→ **Records provided**:
☆ ☆ ☆ ☆ ☆ ☆ ☆
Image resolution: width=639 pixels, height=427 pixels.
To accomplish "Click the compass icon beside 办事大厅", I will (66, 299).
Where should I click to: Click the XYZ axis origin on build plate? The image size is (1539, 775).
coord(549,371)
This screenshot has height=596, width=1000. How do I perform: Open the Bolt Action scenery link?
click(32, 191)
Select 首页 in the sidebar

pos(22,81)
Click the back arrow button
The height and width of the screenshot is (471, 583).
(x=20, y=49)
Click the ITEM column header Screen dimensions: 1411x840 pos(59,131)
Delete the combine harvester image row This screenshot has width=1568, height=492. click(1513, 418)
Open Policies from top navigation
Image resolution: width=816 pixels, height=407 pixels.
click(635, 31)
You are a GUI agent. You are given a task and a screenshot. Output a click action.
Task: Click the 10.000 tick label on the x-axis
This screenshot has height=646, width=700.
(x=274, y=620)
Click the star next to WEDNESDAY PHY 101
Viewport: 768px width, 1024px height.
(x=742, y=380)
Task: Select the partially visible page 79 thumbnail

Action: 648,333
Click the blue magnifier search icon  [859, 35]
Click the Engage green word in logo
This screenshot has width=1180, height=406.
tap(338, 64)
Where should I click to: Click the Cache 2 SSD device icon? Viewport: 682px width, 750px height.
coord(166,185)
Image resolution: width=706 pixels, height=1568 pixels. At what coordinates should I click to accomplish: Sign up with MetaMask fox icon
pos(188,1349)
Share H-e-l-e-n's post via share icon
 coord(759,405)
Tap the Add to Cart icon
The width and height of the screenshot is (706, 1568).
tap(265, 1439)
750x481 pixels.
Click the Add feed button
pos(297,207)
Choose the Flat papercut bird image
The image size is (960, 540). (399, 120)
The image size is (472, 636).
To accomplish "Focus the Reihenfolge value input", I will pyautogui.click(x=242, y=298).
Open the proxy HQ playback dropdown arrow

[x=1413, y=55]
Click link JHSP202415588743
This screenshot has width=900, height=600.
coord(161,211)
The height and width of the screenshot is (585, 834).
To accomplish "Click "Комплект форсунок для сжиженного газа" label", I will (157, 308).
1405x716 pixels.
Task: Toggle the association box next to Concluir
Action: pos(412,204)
☆ ☆ ☆ ☆ ☆ ☆ ☆
Word for word, quote the lines from the line containing "Tap the Add to Cart icon" through the end of the material, both included, and nothing else.

Tap the Add to Cart icon
The width and height of the screenshot is (706, 1568).
tap(265, 1439)
750x481 pixels.
Click the Add feed button
pos(297,207)
Choose the Flat papercut bird image
The image size is (960, 540). (399, 120)
The image size is (472, 636).
To accomplish "Focus the Reihenfolge value input", I will pyautogui.click(x=242, y=298).
Open the proxy HQ playback dropdown arrow

[x=1413, y=55]
Click link JHSP202415588743
This screenshot has width=900, height=600.
coord(161,211)
The height and width of the screenshot is (585, 834).
To accomplish "Click "Комплект форсунок для сжиженного газа" label", I will (157, 308).
1405x716 pixels.
Task: Toggle the association box next to Concluir
Action: pos(412,204)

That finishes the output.